Setting a rule is one thing, adhering to the rule is another. Most people who are in positions of overseeing other staff in a work place, set high standard rules which employees try their best to keep. But when series of these rules are broken by the same authorities who set them, it becomes even harder for the followers to follow. In the real sense, work etiquette is to be kept by all and sundry to help create a healthy, non-fussy work environment. Although in the 21st century and especially in a place like Nigeria where everything goes, etiquette in the workplace has become laid back and no more in regular practice. However, there are common rules like not dating in the work place among others, and in as much as most staff endeavor to keep, they wish their bosses will do the same. Here are top 10 things a boss should do in the office, as it does not exactly encourage professionalism when faulted.
10. Make Introductions
A new staff in an office is likened to a new student in school and probably knows just the boss who or the person who interviewed him. It is only expected that on his first day at work, he is taken to his desk by someone and then introduced to his colleagues by either the boss or any other staff assigned to that task. This act is not just welcoming but professional. When a boss introduces a new employee or client to his staff, it establishes him as the leader and avoids potential embarrassment. That way no presumptuous use of nicknames will be entertained. Introductions also give you the opportunity to practice that handshake and make a good first impression, which is very essential for a boss to his staff.
9. Be Friendly
Just a few bosses sit with their staff over a meal or drink to chat during launch break. There is usually an air of superiority that precedes an attitude of seeking reverence and this most times hinders some ideas that could have emanated from a casual discussion between a boss and his staff. It’s easy to wear the boss cap and interact with your staff only during meetings, but looking unapproachable is not good for morale. It’s super awkward for your staff when they pass you in the hall ready with a sunny smile and you completely ignore them or just grunt a hello. You don’t have to be overly friendly with them either, but once in a while, ask them how they are doing with the job, how their weekend went, and what they think about the concluded league or about the everyday rains. Small talks like this with a staff won’t make you small, it will only make you look mature like the boss you are.
8. Respect The Workplace
This is one of the most faulted work etiquette by CEOs who love being ‘the boss.’ Employees knock before going into a boss’ office but when it’s the bossed turn, he storms into the office without prior notice. asked in. Regardless of whether the office is composed of private workstations, cubicles or an open desk layout, show appreciation for your employees’ work space by notifying them of your coming via quick mail, telecom, Skype or whatever means of communication is used in the firm. This is an easy way for bosses to show consideration for their employees in the casual atmosphere of the modern office. On the other hand, if all phones are to be on silence, the boss’ shouldn’t be the only one ringing as noise is noise irrespective of who creates it. Also, it is not civil for a boss to be calling out names of staff across the hall in a loud voice. If there is no means of sending out a call, walk over to the person’s table and deliver your message – treat your staff and the work place with respect.

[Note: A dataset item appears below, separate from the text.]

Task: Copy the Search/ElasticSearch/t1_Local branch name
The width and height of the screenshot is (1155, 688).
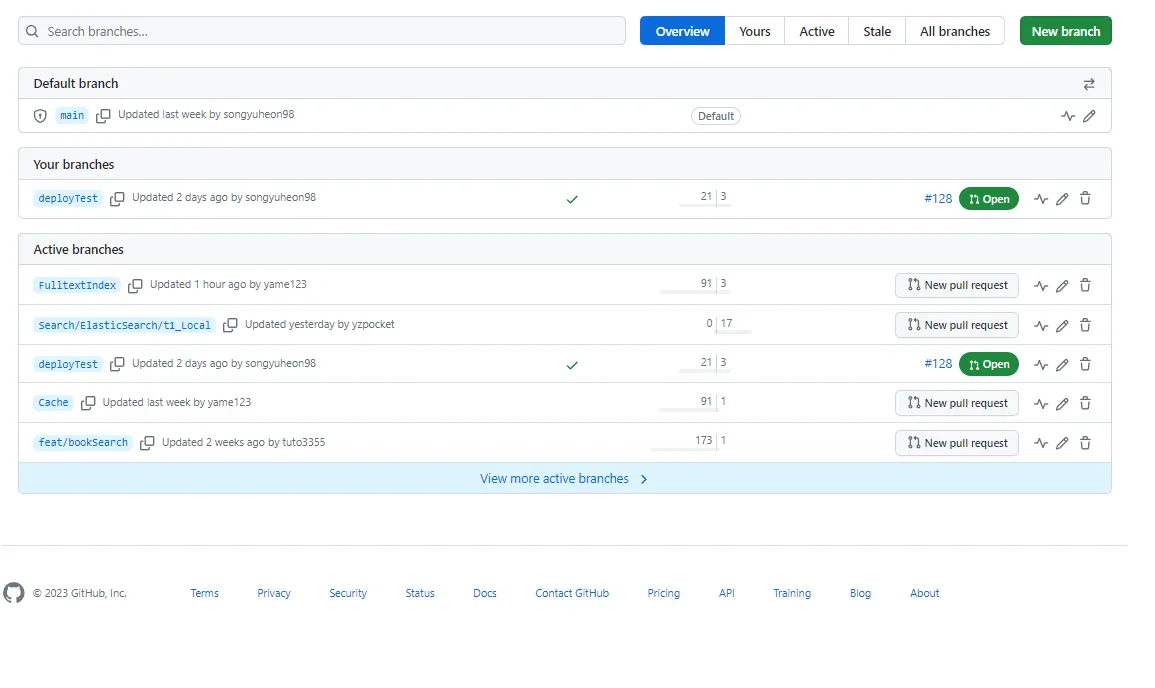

7. Your Office Is Not Your Home
Imagine a boss who kicks off his shoes at the office, walks around all day barefoot and tucks out his shirt and loosens his tie, yet expects every other staff to appear decent. Some bosses bring food into the office and forget to clean up the mess days after the food has digested. While some others slam doors and throws things about in anger or panic. It’s great to be relaxed and comfortable at the office, but certain types of behavior that are acceptable at home, are not acceptable in the office. It also applies to the kind of language used at the office. Swearing and cursing are not to take place in a formal environment, and so when an old school mate calls while you are still at work, do well to excuse yourself to where no one will hear all your boyish slang. You wouldn’t want your staff to start seeing you in a different light would you?
6. Don’t Be a Gossip
It is a big no for gossiping in a cardinal workplace as it kills the image of the gossiped/gossiper and the firm. In as much as staff are reprimanded for gossiping, bosses should be too. Look at it this way; a boss calls one of his staff into his inner chamber to ask about another staff and then starts a conversation that stabs the person being talked about at the back – that is gossip, but most times it’s not seen that way. A boss should not take advantage of the privilege that he knows everything about his employee, and use it for his own selfless gratification. Beyond sharing restricted info, employees trust their boss and would be most shocked if he disrespects their privacy and gets their secret out in the open.
5. Keep It Cool Outside of the Office
As the manager, you are the representative for your business and your staff. That means you need to maintain your dignity even when you’re not at work. Whether it’s a business trip or the office holiday party, keep your behavior professional – eyes are everywhere watching and waiting for you to make a blunder. When travelling for business, remind yourself you’re not on vacation. Dress formal and maintain a professional poise. Social media is another after-hours activity where you need to maintain control. Make it a practice not to friend your employees and keep your accounts set to private. Even if you’re not on social media, what you do outside of the office can often end up there.